You are asked to copy the entire listing exactly, apart from its pictures.

Exercise material:
=-=-=

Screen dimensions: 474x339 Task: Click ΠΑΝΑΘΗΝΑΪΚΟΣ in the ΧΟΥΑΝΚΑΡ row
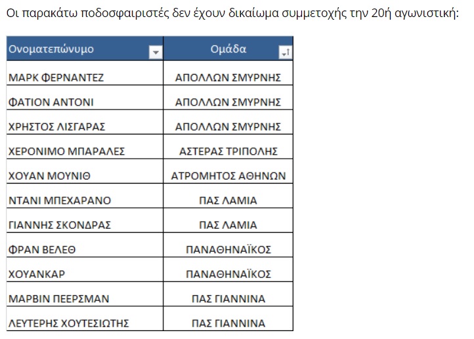pyautogui.click(x=228, y=269)
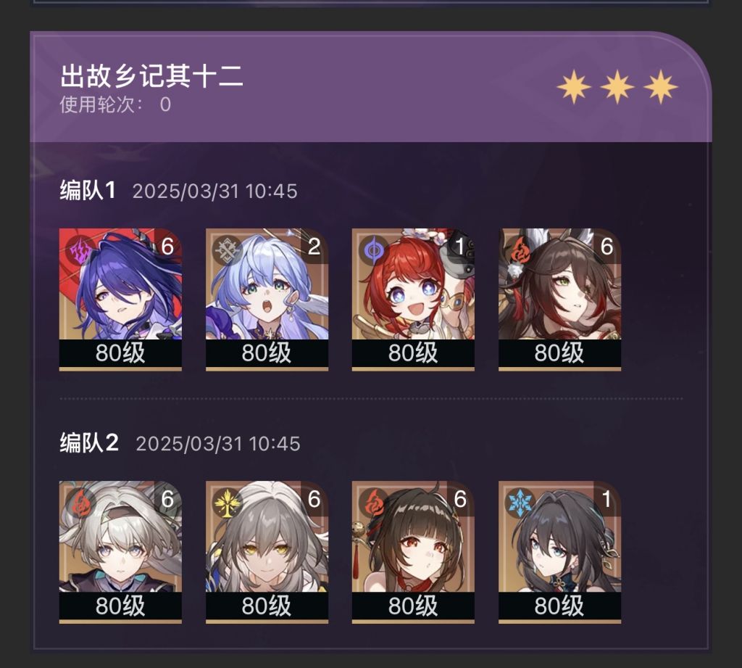Select the blue-haired singer portrait in team 1
Image resolution: width=742 pixels, height=668 pixels.
(x=267, y=299)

=-=-=

Finished exercise:
Screen dimensions: 474x339 Task: Click ΠΑΝΑΘΗΝΑΪΚΟΣ in the ΧΟΥΑΝΚΑΡ row
pyautogui.click(x=228, y=269)
Select the blue-haired singer portrait in team 1
Image resolution: width=742 pixels, height=668 pixels.
(x=267, y=299)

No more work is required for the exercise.